3. Now use the **Test API** option to test the model on UI.

You can use the following data for testing: ID=99, Gender=M, Status=S, Children=0, Est Income=60000, Car Owner=Y, Age=34, LongDistance=68, International=50, Local=100, Dropped=0, Paymethod=CC, LocalBilltype=Budget, LongDistanceBilltype=Intnl_discount, Usage=334, RatePlan=3
![CRISP-DM](https://raw.githubusercontent.com/dhananjaymehta/IoTtrucking/master/Test_GUI.png)

### Testing over CURL
This step is to demonstrate that you can make an external REST API call to test the model.
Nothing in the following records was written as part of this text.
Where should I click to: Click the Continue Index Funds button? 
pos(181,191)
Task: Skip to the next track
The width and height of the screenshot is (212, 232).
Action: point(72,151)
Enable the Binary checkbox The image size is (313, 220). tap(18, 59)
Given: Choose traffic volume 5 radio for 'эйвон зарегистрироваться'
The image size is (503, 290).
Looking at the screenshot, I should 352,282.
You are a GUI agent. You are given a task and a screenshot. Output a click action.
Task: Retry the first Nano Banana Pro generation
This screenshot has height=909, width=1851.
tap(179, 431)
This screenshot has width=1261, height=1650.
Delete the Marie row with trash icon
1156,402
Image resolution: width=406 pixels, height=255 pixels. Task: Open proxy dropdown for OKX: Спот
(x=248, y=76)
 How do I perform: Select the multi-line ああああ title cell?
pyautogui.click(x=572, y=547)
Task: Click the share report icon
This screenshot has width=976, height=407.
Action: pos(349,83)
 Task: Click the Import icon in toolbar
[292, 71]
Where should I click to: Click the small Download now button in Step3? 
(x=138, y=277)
Create and execute this command to invoke the model remotely from terminal or your program: 
!curl -i -k -X POST <Scoring Endpoint> -d '{fields}' "content-type: application/json" -H "authorization: Bearer <generate bearer token>"

In [5]:
# Call the model
!curl -i -k -X POST scoring_endpoint -d '{"ID":99,"Gender":"M","Status":"S","Children":0,"EstIncome":60000,"CarOwner":"Y","Age":34,"LongDistance":68,"International":50,"Local":100,"Dropped":0,"Paymethod":"CC","LocalBilltype":"Budget","LongDistanceBilltype":"Intnl_discount","Usage":334,"RatePlan":3}' -H "content-type: application/json" -H "authorization: Bearer Bearer_Token"